WHAT TO PRODUCE ▸
Type out the listing below exactly. Pictures stay out of it.
━━━━━━
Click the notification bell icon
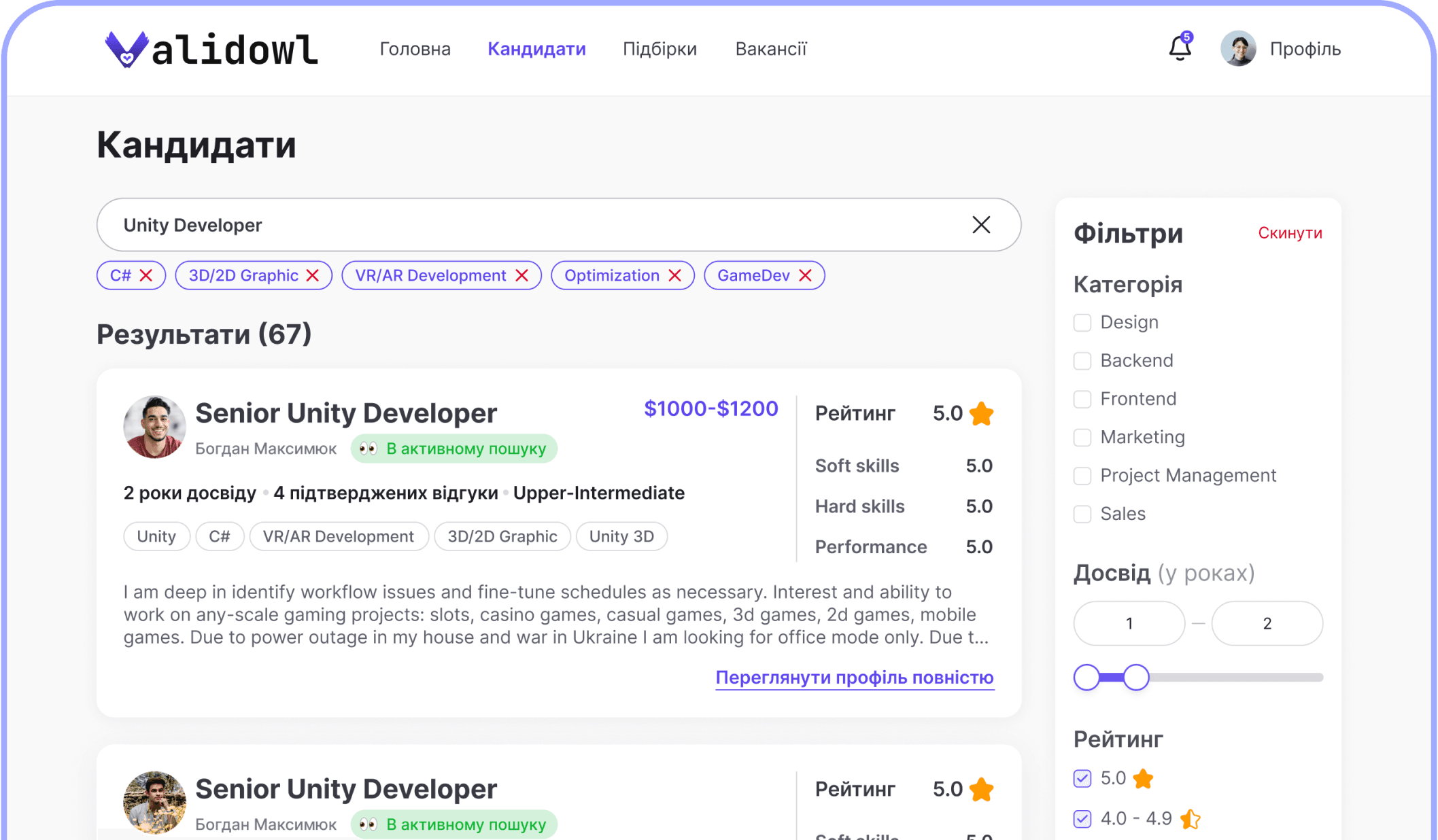The width and height of the screenshot is (1438, 840). pyautogui.click(x=1180, y=48)
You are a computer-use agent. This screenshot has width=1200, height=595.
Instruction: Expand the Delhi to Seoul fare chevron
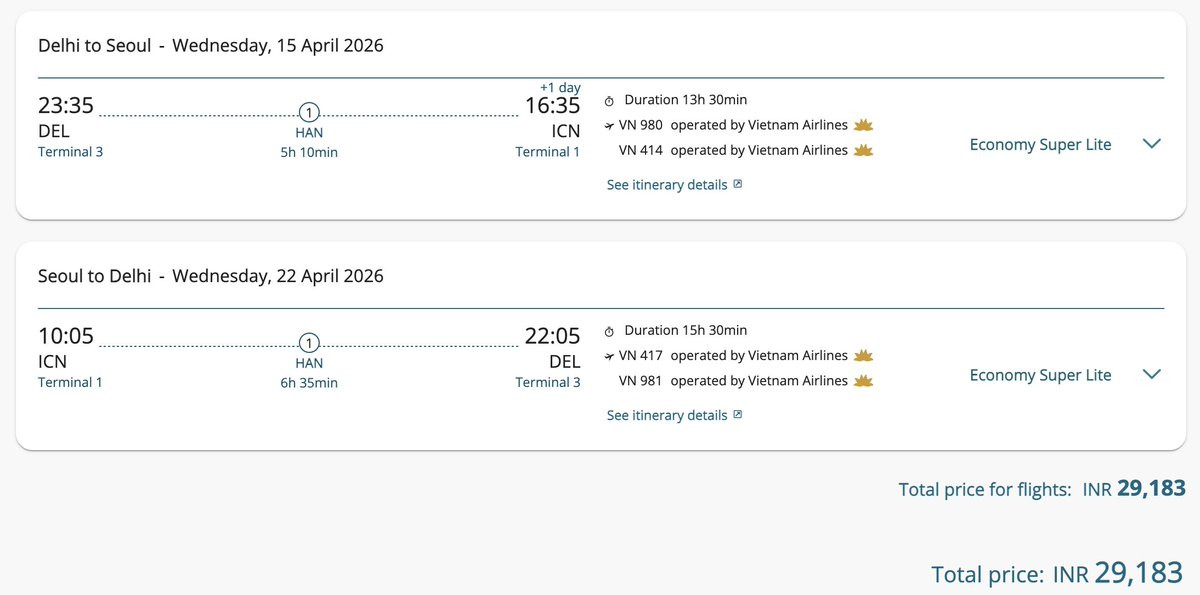1151,144
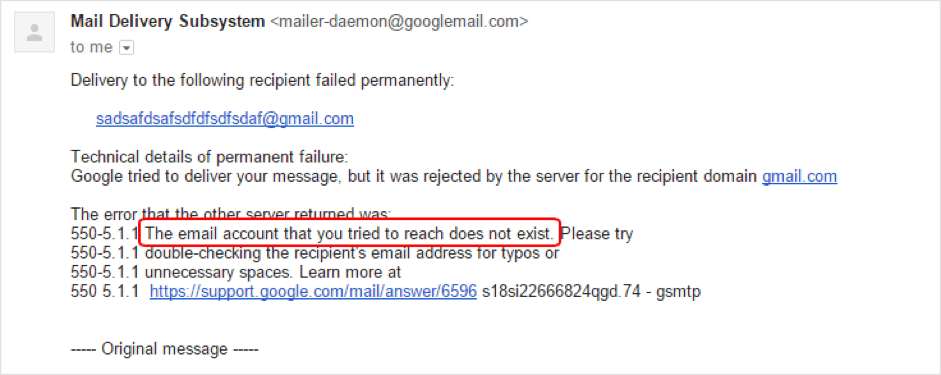Open the failed recipient gmail.com address link
This screenshot has width=941, height=375.
225,119
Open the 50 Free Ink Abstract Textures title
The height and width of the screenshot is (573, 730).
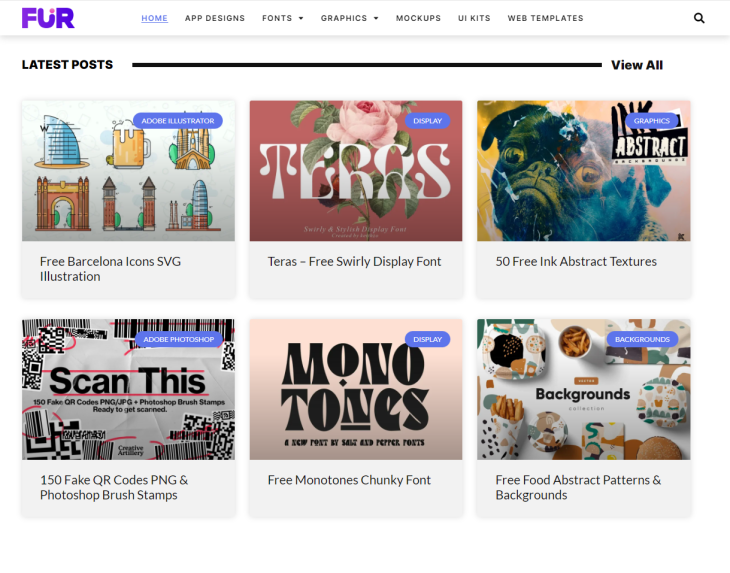pos(576,262)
━━━━━━
FINAL ANSWER ▸
Click the notification bell icon
The width and height of the screenshot is (1438, 840). pyautogui.click(x=1180, y=48)
You are a computer-use agent. This screenshot has width=1200, height=595.
Instruction: Expand the Delhi to Seoul fare chevron
1151,144
Open the failed recipient gmail.com address link
This screenshot has width=941, height=375.
225,119
Open the 50 Free Ink Abstract Textures title
The height and width of the screenshot is (573, 730).
pos(576,262)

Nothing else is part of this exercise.